Multidimensional Stability of Planar Travelling Waves for Stochastically Perturbed Reaction-Diffusion Systems

TL;DR

This paper proves the long-term stability of planar travelling waves in multidimensional stochastic reaction-diffusion systems with multiplicative noise, using advanced stochastic calculus techniques to handle anticipative integrals.

Contribution

It introduces a stochastic phase tracking method for multidimensional stability analysis of reaction-diffusion waves under noise, extending the theory of forward integrals to this context.

Findings

Stability of planar waves persists over exponentially long time scales.

Development of a stochastic phase tracking mechanism for noisy PDEs.

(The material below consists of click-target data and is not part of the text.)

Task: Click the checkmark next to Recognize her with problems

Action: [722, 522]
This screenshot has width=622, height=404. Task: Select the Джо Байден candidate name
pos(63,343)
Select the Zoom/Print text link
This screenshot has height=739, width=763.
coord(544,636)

Extension of forward integral theory to handle anticipative stochastic integrals.

Abstract

We consider reaction-diffusion systems with multiplicative noise on a spatial domain of dimension two or higher. The noise process is white in time, coloured in space, and invariant under translations. In the deterministic setting, multidimensional stability of planar waves on the whole space $\mathbb R^d$ has been studied by many. Inspired by previous works on the real line, we establish the multidimensional stability of planar waves on a cylindrical domain on time scales that are exponentially long with respect to the noise strength. This is achieved by means of a stochastic phase tracking mechanism that can be maintained over such long time scales. The corresponding mild formulation of our problem features stochastic integrals with respect to anticipating integrands, which hence cannot be understood within the well-established setting of It\^o-integrals. To circumvent this problem, we exploit and extend recently developed theory concerning forward integrals.